__DATA SUPPLIED__.
::::
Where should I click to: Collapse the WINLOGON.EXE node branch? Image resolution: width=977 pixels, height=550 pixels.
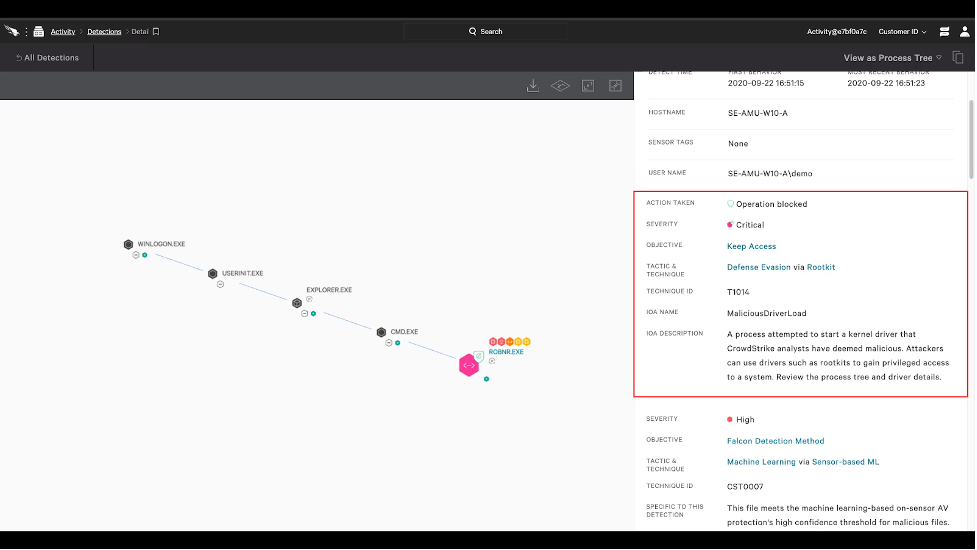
::::
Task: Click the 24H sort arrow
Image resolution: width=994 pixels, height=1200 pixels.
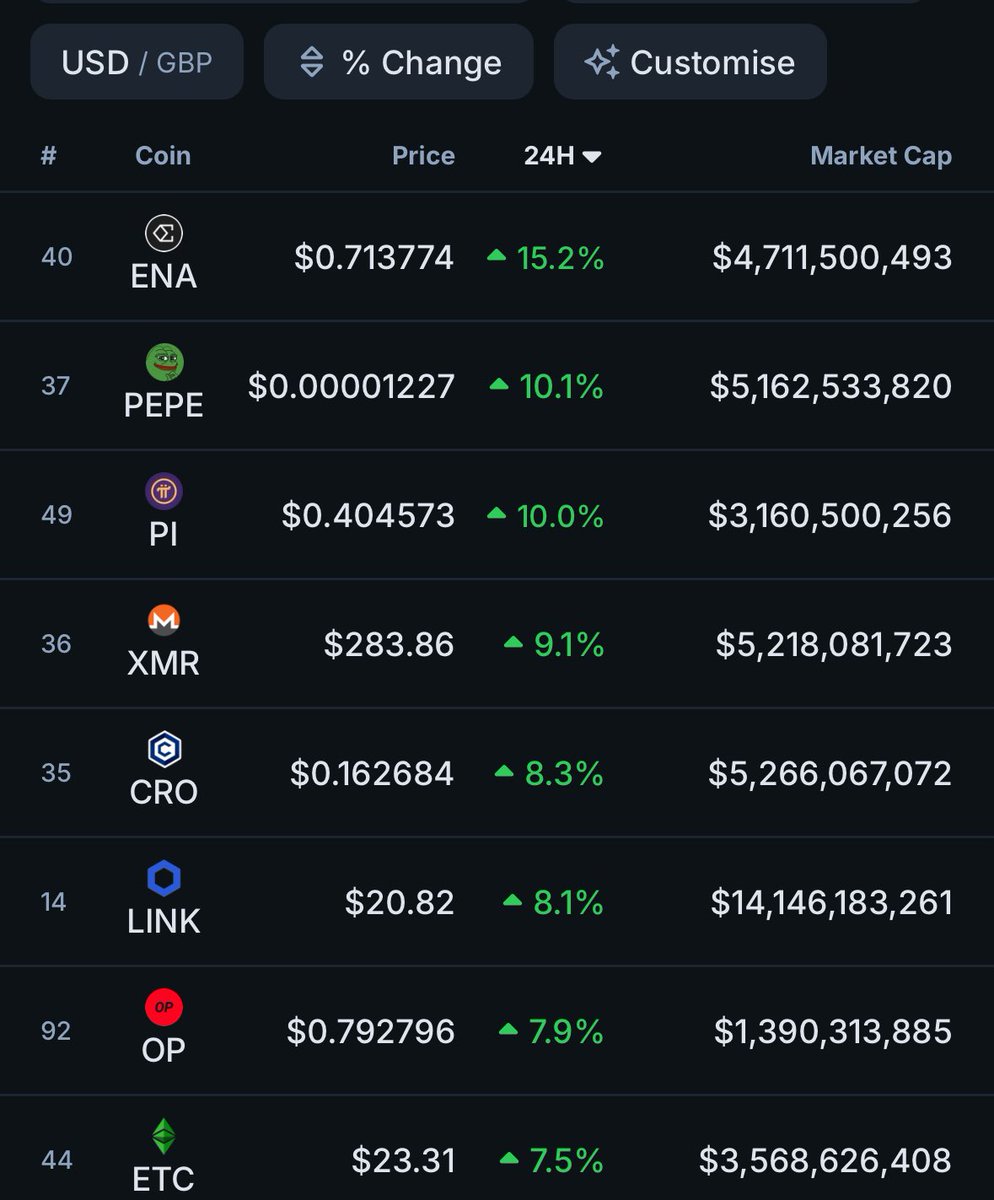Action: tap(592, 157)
::::
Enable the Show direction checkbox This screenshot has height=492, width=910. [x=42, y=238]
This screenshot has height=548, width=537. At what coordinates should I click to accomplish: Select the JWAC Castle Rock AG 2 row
::::
__PROBLEM TO WORK ON__.
In the listing above, find each line with "screenshot" and copy it.

__OUTPUT__.
Enable the Show direction checkbox This screenshot has height=492, width=910. [x=42, y=238]
This screenshot has height=548, width=537. At what coordinates should I click to accomplish: Select the JWAC Castle Rock AG 2 row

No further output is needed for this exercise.